I love it when people have questions about God, faith and life. Not because the answers are easy to find, but because it generally means people care. They are really thinking. I was talking with a young guy this week about questions. He said since he started "seeking" and coming to church he has had questions about the exclusivism of the Gospel (see my post here). He told me he was praying about it, reading and thinking, but was still struggling. I told him that was a good place to be! Wrestling with these issues honestly is a learning exercise. But I should have saidmore, and I intend to in a few days.
I should have explained that his struggle should expand. More than wrestling with the doctrine, he should see this as a wrestling with God. Beyond questioning the Bible (scary enough for some), he should go on to question God directly. I think the church is usually afraid of such thoughts, and advice like this might sound dangerous to many.
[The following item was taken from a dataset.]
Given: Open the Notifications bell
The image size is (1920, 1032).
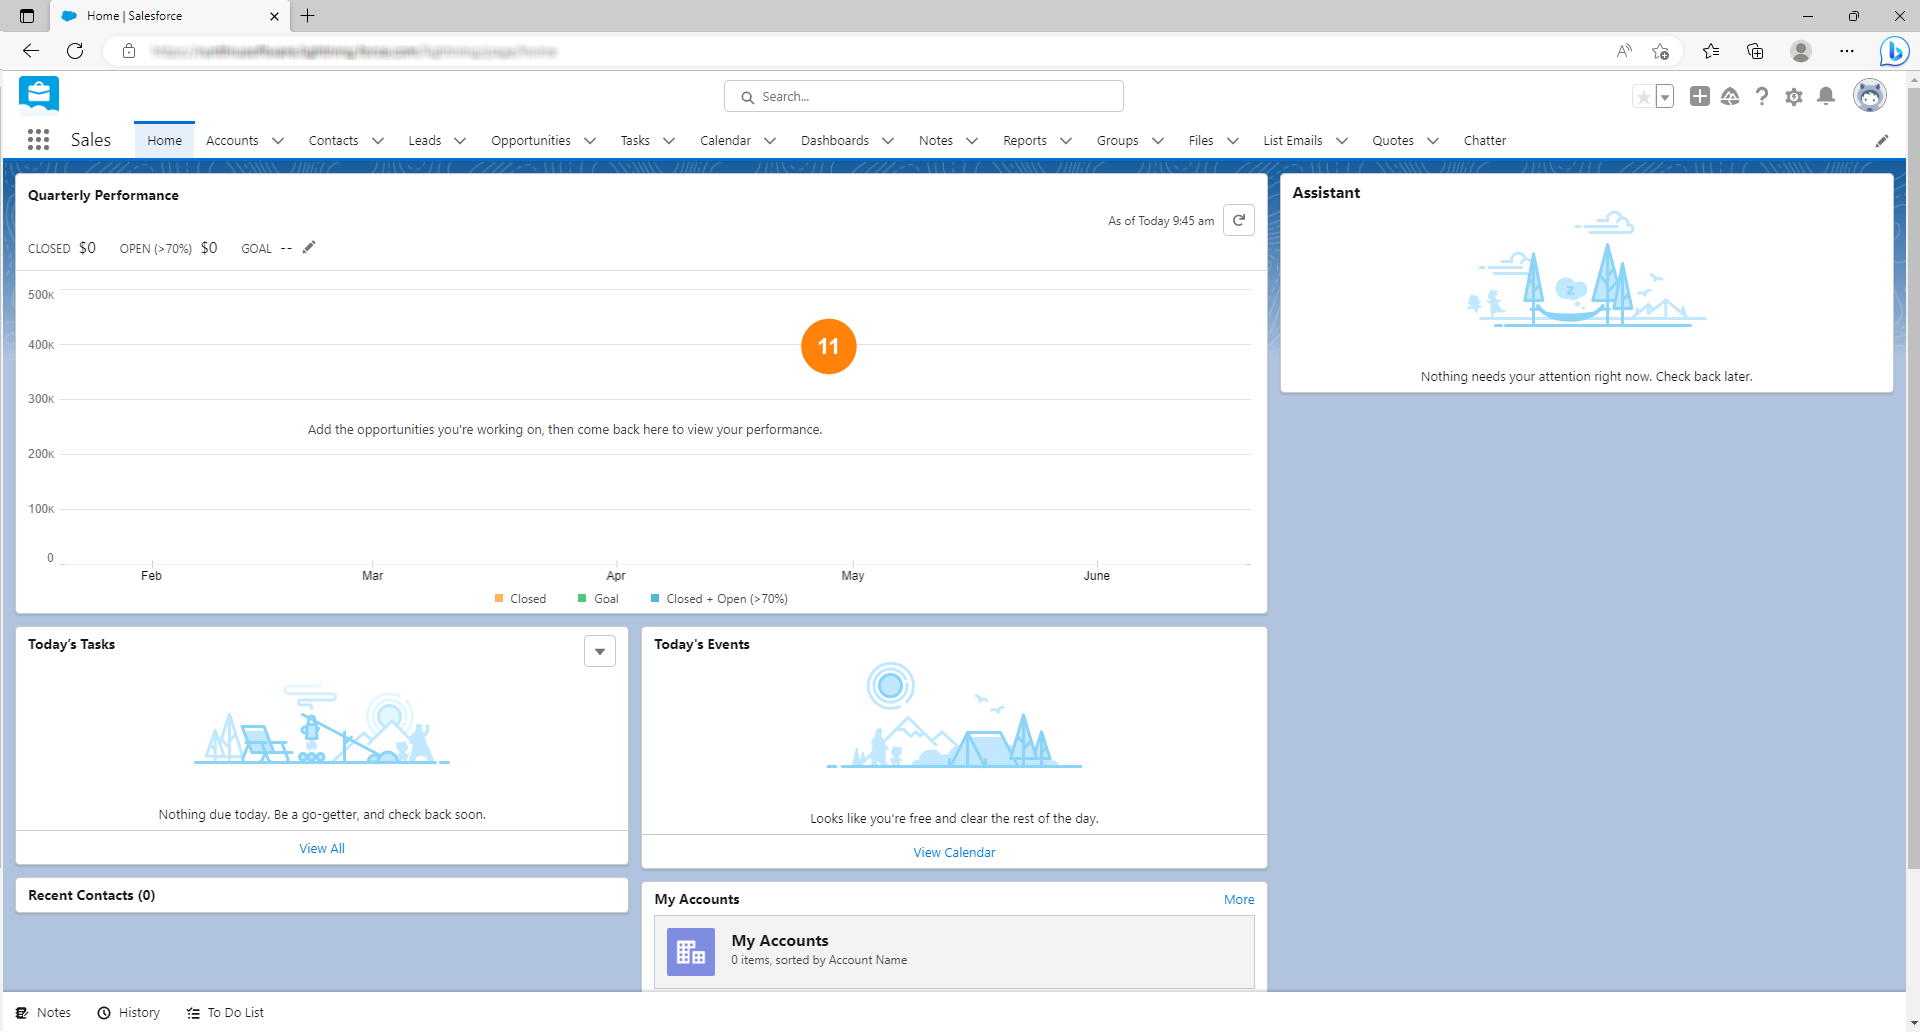Looking at the screenshot, I should [1826, 96].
In fact it is dangerous. It can lead to more questions, but it can also lead to answers. For those truly seeking I believe it is the latter that typically is the result. But many Christians aren't encouraged to ask, question or struggle. We are told to know our lines, remember our verses. Just agree with the leaders and everything will be okay. It's as if we would rather Christians just take the word of another, benefit from another's struggle and be satisfied with that. But real growth and faith are found in the struggle. Sure it's dangerous. But at least it's real and connects a man to God, instead of a talking point. By the way, it's also biblical.
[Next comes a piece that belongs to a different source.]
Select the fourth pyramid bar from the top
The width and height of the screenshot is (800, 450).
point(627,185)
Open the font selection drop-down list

Abraham bargained (argued?) with God over the condemnation of Sodom and Gomorrah for the sake of his loved ones. Jacob wrestled with God until he received a blessing. Moses questioned God's wisdom in choosing a weak speaker like himself to be a leader. Judas, son of James, questioned Jesus about the issue of exclusivism. And Jesus Himself brought his question to the Father when he was in agony over his approaching affliction. Do you see the process? They all encountered God, had some real concerns, doubts, and questions and they unashamedly questioned him. In so doing, each of them was brought closer to God. He condescended to interact with them, to teach them.
So, questioning God is not the path of unbelief. It is not a move away from the truth. Athol Dickson wrote,
It takes more faith to ask than it takes to fear the asking. It takes faith to be ready for whatever answer comes, and faith to persevere with more questions if the answer is not understood. Asking an honest question means being ready to change in response to the answer, and short of martyrdom, change may be the ultimate act of faith.
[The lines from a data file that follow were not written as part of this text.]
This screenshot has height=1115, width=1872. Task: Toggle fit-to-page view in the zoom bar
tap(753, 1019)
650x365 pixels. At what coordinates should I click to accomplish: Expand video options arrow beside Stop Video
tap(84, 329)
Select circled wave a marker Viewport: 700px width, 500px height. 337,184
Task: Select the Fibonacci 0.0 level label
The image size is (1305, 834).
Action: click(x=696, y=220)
The Gospel According to Moses (pg. 19)
"Asking is not doubting. It is trusting." he wrote. Questioning is not an act of arrogance, but is an admittance of our own ignorance. Our questions, when brought to God himself, bring us into an encounter with him. One that changes us.
To my friend who is questioning - stay at it. Keep praying, reading, thinking and struggling. Talk about it. That is part of what will make your faith real and strong.